* _WHAT THE TASK REQUIRES_
Please copy the rows below verbatim, from the very first line down to and including the line that contains "Action: click(427, 370)".
###
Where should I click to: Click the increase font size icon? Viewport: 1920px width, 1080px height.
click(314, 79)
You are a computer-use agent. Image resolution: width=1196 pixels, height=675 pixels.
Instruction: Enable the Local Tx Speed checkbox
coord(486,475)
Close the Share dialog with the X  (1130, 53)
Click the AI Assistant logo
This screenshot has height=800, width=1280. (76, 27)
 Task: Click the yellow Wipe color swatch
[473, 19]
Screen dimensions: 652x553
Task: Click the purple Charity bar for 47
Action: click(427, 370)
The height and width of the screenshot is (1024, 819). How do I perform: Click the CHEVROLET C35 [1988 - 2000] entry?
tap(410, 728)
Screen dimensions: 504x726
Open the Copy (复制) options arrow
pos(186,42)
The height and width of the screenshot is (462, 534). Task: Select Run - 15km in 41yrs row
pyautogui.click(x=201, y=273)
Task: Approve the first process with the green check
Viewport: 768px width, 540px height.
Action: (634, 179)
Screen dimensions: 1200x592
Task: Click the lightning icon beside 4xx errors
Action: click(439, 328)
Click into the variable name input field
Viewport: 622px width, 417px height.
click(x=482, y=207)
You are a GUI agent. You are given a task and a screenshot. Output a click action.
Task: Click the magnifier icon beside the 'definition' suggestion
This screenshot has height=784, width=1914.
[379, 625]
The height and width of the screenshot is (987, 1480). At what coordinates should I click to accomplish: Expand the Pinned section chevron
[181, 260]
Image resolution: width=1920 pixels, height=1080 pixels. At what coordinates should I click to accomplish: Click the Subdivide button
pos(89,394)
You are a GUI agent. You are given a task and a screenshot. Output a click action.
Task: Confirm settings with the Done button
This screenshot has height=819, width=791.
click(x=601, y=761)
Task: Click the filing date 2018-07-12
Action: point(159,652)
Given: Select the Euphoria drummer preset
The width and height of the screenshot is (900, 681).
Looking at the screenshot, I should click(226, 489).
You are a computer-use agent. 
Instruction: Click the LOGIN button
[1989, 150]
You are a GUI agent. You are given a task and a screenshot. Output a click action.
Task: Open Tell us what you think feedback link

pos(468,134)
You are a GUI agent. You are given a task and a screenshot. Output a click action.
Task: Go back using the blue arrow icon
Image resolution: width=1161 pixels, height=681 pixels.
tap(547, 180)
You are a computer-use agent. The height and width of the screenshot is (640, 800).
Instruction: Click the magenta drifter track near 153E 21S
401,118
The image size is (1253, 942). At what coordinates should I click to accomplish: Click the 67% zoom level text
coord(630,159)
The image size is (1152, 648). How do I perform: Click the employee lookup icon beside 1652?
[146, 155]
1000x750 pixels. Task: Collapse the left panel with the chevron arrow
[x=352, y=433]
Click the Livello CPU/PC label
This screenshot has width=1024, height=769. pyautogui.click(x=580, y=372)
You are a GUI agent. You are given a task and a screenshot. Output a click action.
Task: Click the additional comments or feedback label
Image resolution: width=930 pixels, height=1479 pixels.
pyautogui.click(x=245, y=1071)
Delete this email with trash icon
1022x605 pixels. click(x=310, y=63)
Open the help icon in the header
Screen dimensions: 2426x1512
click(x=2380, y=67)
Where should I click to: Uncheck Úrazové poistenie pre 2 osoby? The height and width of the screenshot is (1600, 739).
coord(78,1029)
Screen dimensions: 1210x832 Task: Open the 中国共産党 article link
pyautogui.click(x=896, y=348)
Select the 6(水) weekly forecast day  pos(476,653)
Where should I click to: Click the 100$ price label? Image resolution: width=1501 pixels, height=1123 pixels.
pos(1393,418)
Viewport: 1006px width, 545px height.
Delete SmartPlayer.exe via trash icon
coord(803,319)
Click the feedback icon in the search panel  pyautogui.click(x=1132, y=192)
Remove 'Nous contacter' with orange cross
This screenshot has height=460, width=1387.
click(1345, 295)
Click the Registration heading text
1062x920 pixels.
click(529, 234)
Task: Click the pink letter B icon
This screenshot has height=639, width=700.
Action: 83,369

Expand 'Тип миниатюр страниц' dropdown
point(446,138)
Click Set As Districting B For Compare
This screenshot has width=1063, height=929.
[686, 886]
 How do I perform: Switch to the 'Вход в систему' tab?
###
* _COMPLETED EXERCISE_
Where should I click to: Click the increase font size icon? Viewport: 1920px width, 1080px height.
click(314, 79)
You are a computer-use agent. Image resolution: width=1196 pixels, height=675 pixels.
Instruction: Enable the Local Tx Speed checkbox
coord(486,475)
Close the Share dialog with the X  (1130, 53)
Click the AI Assistant logo
This screenshot has height=800, width=1280. (76, 27)
 Task: Click the yellow Wipe color swatch
[473, 19]
Screen dimensions: 652x553
Task: Click the purple Charity bar for 47
Action: click(427, 370)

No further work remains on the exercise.